▶ **About this exercise**
When responding, copy every record below exactly as it appears.

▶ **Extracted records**

***

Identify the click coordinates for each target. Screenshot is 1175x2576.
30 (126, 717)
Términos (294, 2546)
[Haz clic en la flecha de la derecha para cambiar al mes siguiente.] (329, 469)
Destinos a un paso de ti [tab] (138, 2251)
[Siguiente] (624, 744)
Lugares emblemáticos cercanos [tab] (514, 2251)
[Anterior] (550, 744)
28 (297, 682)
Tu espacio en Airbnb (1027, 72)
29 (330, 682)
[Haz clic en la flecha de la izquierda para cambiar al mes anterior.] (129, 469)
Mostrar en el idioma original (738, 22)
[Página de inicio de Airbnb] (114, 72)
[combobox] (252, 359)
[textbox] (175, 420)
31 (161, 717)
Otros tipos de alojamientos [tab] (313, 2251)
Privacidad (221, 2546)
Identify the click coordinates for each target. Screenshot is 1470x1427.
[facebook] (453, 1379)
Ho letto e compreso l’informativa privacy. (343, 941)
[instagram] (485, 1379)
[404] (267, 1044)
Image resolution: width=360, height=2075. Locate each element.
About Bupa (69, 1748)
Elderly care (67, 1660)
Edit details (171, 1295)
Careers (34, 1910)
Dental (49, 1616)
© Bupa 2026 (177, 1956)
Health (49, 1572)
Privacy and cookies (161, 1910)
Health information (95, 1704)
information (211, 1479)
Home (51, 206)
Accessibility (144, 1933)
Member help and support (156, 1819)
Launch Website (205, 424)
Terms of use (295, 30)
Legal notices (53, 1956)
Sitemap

***

▶ **Result of the exercise**
Identify the click coordinates for each target. Screenshot is 1175x2576.
30 (126, 717)
Términos (294, 2546)
[Haz clic en la flecha de la derecha para cambiar al mes siguiente.] (329, 469)
Destinos a un paso de ti [tab] (138, 2251)
[Siguiente] (624, 744)
Lugares emblemáticos cercanos [tab] (514, 2251)
[Anterior] (550, 744)
28 (297, 682)
Tu espacio en Airbnb (1027, 72)
29 (330, 682)
[Haz clic en la flecha de la izquierda para cambiar al mes anterior.] (129, 469)
Mostrar en el idioma original (738, 22)
[Página de inicio de Airbnb] (114, 72)
[combobox] (252, 359)
[textbox] (175, 420)
31 (161, 717)
Otros tipos de alojamientos [tab] (313, 2251)
Privacidad (221, 2546)
Identify the click coordinates for each target. Screenshot is 1470x1427.
[facebook] (453, 1379)
Ho letto e compreso l’informativa privacy. (343, 941)
[instagram] (485, 1379)
[404] (267, 1044)
Image resolution: width=360, height=2075. Locate each element.
About Bupa (69, 1748)
Elderly care (67, 1660)
Edit details (171, 1295)
Careers (34, 1910)
Dental (49, 1616)
© Bupa 2026 (177, 1956)
Health (49, 1572)
Privacy and cookies (161, 1910)
Health information (95, 1704)
information (211, 1479)
Home (51, 206)
Accessibility (144, 1933)
Member help and support (156, 1819)
Launch Website (205, 424)
Terms of use (295, 30)
Legal notices (53, 1956)
Sitemap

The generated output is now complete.